I've been part of a circle of bi men for the past 10+ years and found this is where I connect the best.

My Ken came into my life in March of last year, and we married in July. Loving him, being loved by him .....it's the best.

bigregory
Jan 6, 2007, 1:12 AM
No i have never been in love with a man, at least not in a sexual way.
Men that i have loved are varied,some being mentors while others are friends that i cannot help but love from there kindness and honest help they give me.
Im not sure what love is.
Ok i do but i just find it hard to just give it away,it makes me feel naked in some way.
Love is to weird a topic to post.

twodelta
Jan 6, 2007, 1:54 AM
During my adult life, I have been "in love" with two men. The only problem was, neither was Bi or Gay. I sure know how to pick them! :banghead: - Dave

Gemini25
Jan 6, 2007, 2:38 PM
During my adult life, I have been "in love" with two men. The only problem was, neither was Bi or Gay. I sure know how to pick them! :banghead: - Dave

I know how you feel. It seems that EVERYONE men or women I'm attracted to, have a crush on, are entirely unatainable. They are either married, have a boyfriends, girlfriends, or supposedly straight. I have been deeply in love with man and was with him for quite a few years. It was great and I wouldn't trade it for anything. :2cents:

citystyleguy
Jan 7, 2007, 3:02 AM
yes, two men; my first was in college, god did i love him! never a moment went by that i did not think of him, want him, wasnt consumed by him. the time came to go our different paths; i never felt such pain, not in the physical or mental sense, but something that hurt so much, i wanted nothing to do with anyone else.

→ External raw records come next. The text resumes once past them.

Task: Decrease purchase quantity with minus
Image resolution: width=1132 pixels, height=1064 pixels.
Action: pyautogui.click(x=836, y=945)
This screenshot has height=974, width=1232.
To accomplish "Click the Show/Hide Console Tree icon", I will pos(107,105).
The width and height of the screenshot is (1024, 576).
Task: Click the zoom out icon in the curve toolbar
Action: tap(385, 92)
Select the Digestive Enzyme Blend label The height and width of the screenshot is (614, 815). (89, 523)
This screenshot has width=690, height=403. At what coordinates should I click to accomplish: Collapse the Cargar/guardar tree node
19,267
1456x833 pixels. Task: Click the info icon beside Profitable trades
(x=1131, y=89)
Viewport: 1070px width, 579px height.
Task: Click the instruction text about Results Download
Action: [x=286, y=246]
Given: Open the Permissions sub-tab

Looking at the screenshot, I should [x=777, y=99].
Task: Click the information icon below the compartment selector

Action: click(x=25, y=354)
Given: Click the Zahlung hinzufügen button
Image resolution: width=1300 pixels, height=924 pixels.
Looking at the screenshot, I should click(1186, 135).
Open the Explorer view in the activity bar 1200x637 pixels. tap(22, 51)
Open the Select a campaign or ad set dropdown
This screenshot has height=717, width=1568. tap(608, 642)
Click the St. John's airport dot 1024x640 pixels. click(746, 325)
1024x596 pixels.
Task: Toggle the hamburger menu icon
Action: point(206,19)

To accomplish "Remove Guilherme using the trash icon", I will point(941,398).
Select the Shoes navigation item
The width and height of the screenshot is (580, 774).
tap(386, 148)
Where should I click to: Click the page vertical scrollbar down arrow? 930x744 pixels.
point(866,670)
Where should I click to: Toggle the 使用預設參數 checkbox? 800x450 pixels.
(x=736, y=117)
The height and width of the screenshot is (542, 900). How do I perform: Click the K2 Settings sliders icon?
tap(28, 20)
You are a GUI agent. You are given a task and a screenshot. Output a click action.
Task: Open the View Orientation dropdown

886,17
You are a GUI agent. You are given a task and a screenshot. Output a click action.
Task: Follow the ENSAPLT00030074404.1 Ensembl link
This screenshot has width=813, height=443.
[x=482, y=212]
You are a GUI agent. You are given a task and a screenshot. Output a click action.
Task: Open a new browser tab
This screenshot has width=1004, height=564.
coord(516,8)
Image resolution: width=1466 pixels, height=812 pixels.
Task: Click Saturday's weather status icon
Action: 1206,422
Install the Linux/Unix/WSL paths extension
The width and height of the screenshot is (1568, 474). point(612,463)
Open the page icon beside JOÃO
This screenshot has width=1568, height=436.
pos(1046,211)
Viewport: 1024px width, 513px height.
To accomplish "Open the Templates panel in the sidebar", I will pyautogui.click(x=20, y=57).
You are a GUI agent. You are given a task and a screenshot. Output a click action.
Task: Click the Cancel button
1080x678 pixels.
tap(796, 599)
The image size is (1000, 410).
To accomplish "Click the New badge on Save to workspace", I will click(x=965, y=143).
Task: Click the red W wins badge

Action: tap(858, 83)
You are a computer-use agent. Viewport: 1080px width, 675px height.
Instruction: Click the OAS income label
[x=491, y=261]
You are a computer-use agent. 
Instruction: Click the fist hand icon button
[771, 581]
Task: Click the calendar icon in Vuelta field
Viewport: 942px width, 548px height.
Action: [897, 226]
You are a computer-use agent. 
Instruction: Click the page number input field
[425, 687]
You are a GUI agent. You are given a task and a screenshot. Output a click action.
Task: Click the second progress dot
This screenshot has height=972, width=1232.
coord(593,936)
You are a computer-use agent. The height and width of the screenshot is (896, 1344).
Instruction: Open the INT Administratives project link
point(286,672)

the other was my last; i had always thought that you never had a second chance at that type of passionate love, but some how i lucked out. for 14 years we shared our passion, then he went with his wife to live out in montana; he died one night, alone, in the icy cold waters of a river, and the only person that could have helped abandoned him. when i found out, that same pain came back, only deeper, longer, and still has never left me.